Head of Indonesia Affairs and Policy Indonesia AirAsia Eddy Krismeidi membenarkan terjadinya gangguan sistem pada layanan penerbangannya pada Jumat (19/7/2024), karena terdampak gangguan layanan IT yang terjadi secara global.
Untuk itu pihaknya mengambil langkah antisipasi untuk mengatasi permasalahan ini dengan melakukan pelayanan secara manual untuk calon penumpang yang akan terbang.
"Indonesia AirAsia memohon maaf atas ketidaknyamanan yang telah ditimbulkan," ujarnya dalam keterangan tertulis dikutip dari website resmi AirAsia, Jumat (19/7/2027).
Lantaran pelayanan dilakukan secara manual dapat menyebabkan penumpukkan penumpang di bandara, dia mengimbau para penumpang yang akan terbang untuk datang ke bandara lebih awal.
"Kami imbau kepada seluruh calon penumpang untuk dapat tiba di bandara keberangkatan lebih awal demi mengantisipasi antrian panjang pada saat check-in," ucapnya.
Masih belum dapat dipastikan sampai kapan pelayanan manual akan dilakukan. Oleh karenanya, penumpang diminta untuk terus memantau informasi secara berkala di media sosial Indonesia AirAsia.
"Indonesia AirAsia juga akan terus memantau keadaan dan memberikan informasi secara berkala," tuturnya.
Sebagai informasi, jutaan pengguna perangkat dengan sistem operasi Windows di seluruh dunia mengalami gangguan atau eror.

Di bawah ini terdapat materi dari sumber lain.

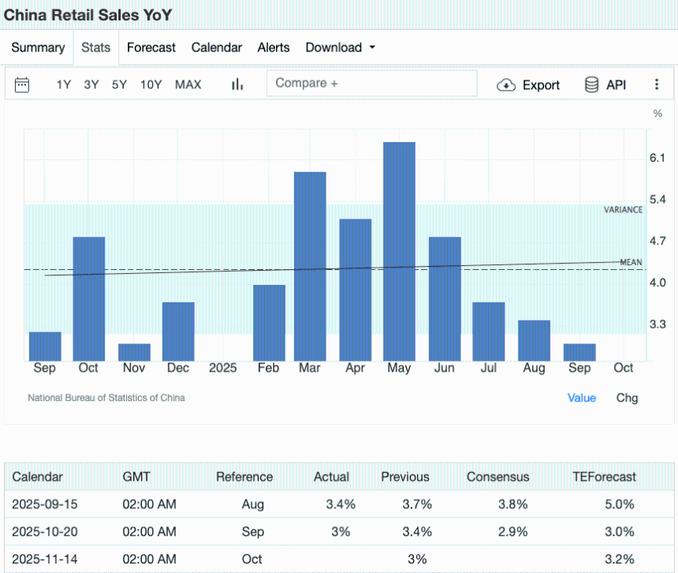This screenshot has height=573, width=678.
Task: Click the 2025-10-20 calendar row date
Action: coord(45,531)
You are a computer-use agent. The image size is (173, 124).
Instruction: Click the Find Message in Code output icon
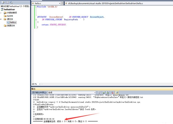click(x=99, y=92)
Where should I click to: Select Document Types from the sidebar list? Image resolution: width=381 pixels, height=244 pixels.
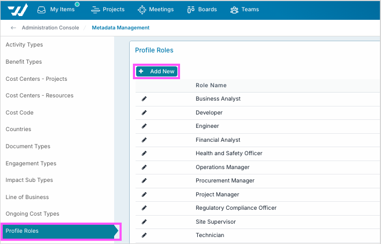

Tampilan sistem Windows menampilkan latar belakang biru dan keterangan teks yang menunjukkan gangguan, sehingga meminta pengguna untuk restart. Tampilan itu juga disebut Blue Screen of Death (BSOD).

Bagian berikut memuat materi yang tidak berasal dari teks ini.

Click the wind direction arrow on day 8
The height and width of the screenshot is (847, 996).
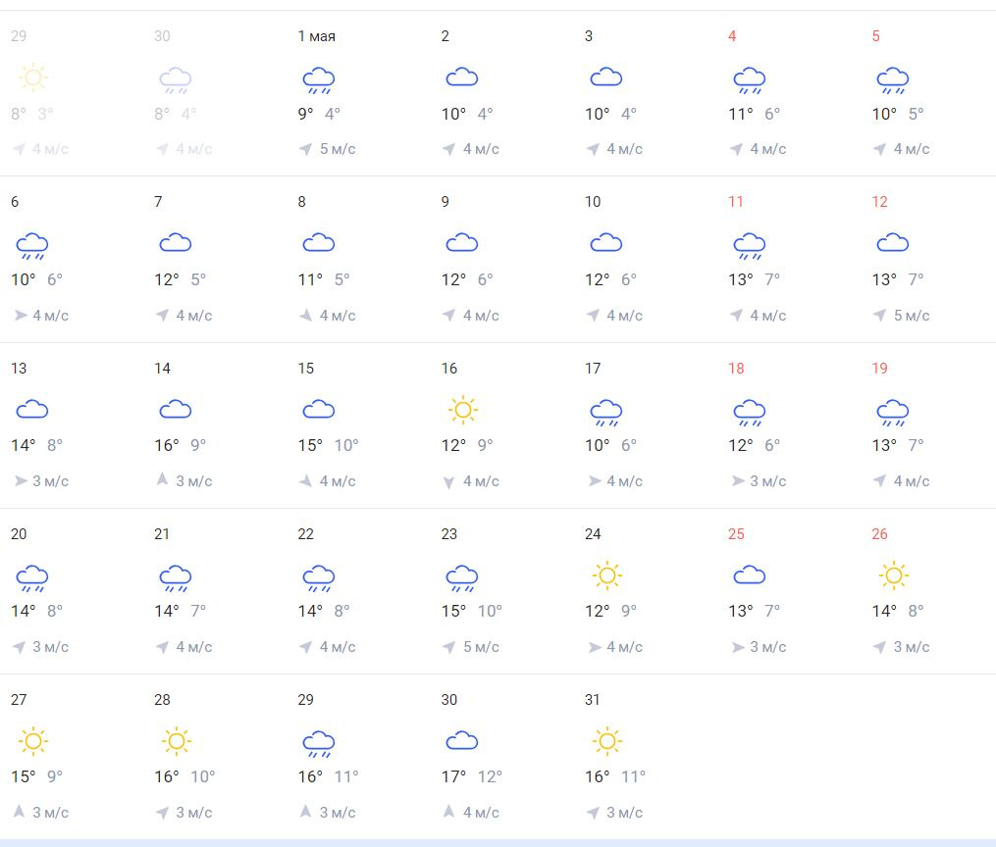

Masalah ini membuat sistem Windows tidak bekerja, atau membuat perangkat restart sendiri. Sejumlah pengguna dari berbagai negara juga melaporkan masalah yang sama di media sosial X (dahulu Twitter).
Gangguan ini memengaruhi sejumlah lembaga dan organisasi termasuk bank hingga penerbangan di Amerika Serikat dan Australia.